Pasaron unos minutos, y Ambrose tuvo que
volver a tocar el timbre antes de que la puerta se abriera. Una rubia teñida,
de unos treinta y ocho años, se asomó en batín.
-¡Ah, señora Dobbs! -exclamó Ambrose con una
reverencia formal que casi le hizo perder el equilibrio-. Éste es mi socio, Sam
Willard.
Ella ni me miró.
-¡Pero en nombre del cielo…! ¿Qué está usted
haciendo aquí?
-He venido para comunicarle que la misión ha
sido cumplida. Tenemos la prueba en el coche.
Salió del porche y nos miró: primero a
Ambrose, y luego a mí.
-¡Pero eso es imposible!
-Eche una mirada en el asiento de atrás del
coche -le pidió Ambrose, estirando el brazo en aquella dirección.
-¿De qué está hablando? -preguntó enojada-.
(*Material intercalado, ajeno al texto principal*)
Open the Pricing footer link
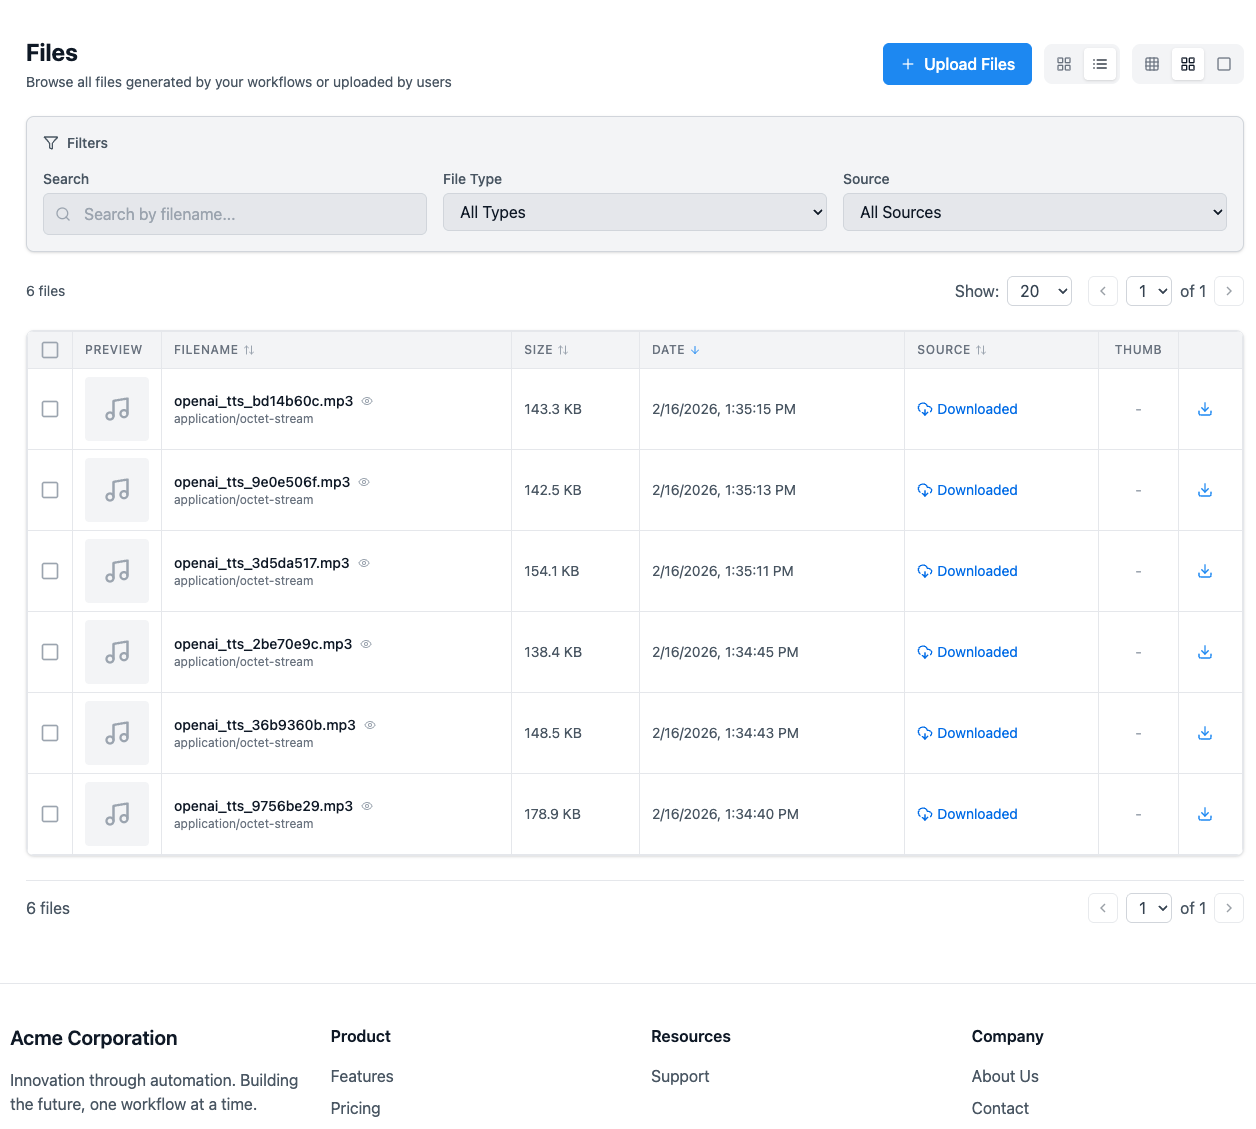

Everett me llamó desde el club. Tuvo que prestar su auto a Hermán, y él se
quedó allí a dormir.
Bajó los tres escalones del porche y miró
dentro del coche. Sus ojos se abrieron como platos.
-¡Hermán! -gritó-. ¿Qué le ocurre?
Nosotros la habíamos seguido. Ambrose
preguntó:
-¿Hermán?
Ella se le echó encima, enfurecida.
-Este es el hermano menor de Everett,
¡imbéciles!, el hombre con el que me quiero casar. ¿Qué habéis hecho con él?
Una cosa sí que tenía Ambrose: ya podía estar
de alcohol hasta las cejas… ¡que nunca perdía su aplomo! Dijo con prontitud:
-Nada, señora. Sólo está borracho perdido.
Haremos lo posible para que llegue a casa sano y salvo. Lamentamos el error.
Como se metió en el coche de su marido, diciendo que se llamaba Dobbs,
supusimos que era él.
-¿Y para qué lo habéis traído aquí? -nos
increpó.
Mi entrenador aún demostró que su lucidez no
tenía fin, pues se le ocurrió lo siguiente:
-Pensamos desnudarle, ponerle su bañador y
ahogarle en la piscina.
-¡Cállese! -chistó-. Hermán no sabe nada de
mis planes. O al menos los desconocía.
-Bah, no puede oírnos -la reconfortó
Ambrose-. Está inconsciente.
Se despidió de ella con otra de sus
reverencias, rodeó el coche y se puso al volante. Yo me senté a su lado.
Ambrose puso la marcha atrás, giró y volvimos por donde habíamos venido. Al
doblar por la primera esquina, paró el motor y apagó las luces del coche.
-¿Y ahora qué, genio? -pregunté.
-Esperaremos hasta que la casa se quede a
oscuras, para estar seguros de que ella se ha metido en la cama.
Al poco rato, todas las luces se apagaron,
menos la lucecita que se dejaba encendida toda la noche en el salón.
-Muy bien -me ordenó Ambrose-. Sácalo.
Salí del coche y cogí como pude el cadáver en
brazos. Ambrose me mostró el camino hasta la piscina. Había unas cuantas
hamacas en el césped. El me indicó que pusiera en una de ellas a Hermán Dobbs.
También había traído consigo la botella de
whisky. Se quedó de pie, contemplando durante un momento la sonrisa helada del
cadáver; luego, le llenó por la mitad el vaso que todavía sujetaba en la mano.
-¡Salud! -exclamó tristemente-. ¡Ahora
larguémonos de aquí, recojamos nuestras cosas y vayámonos para el sur!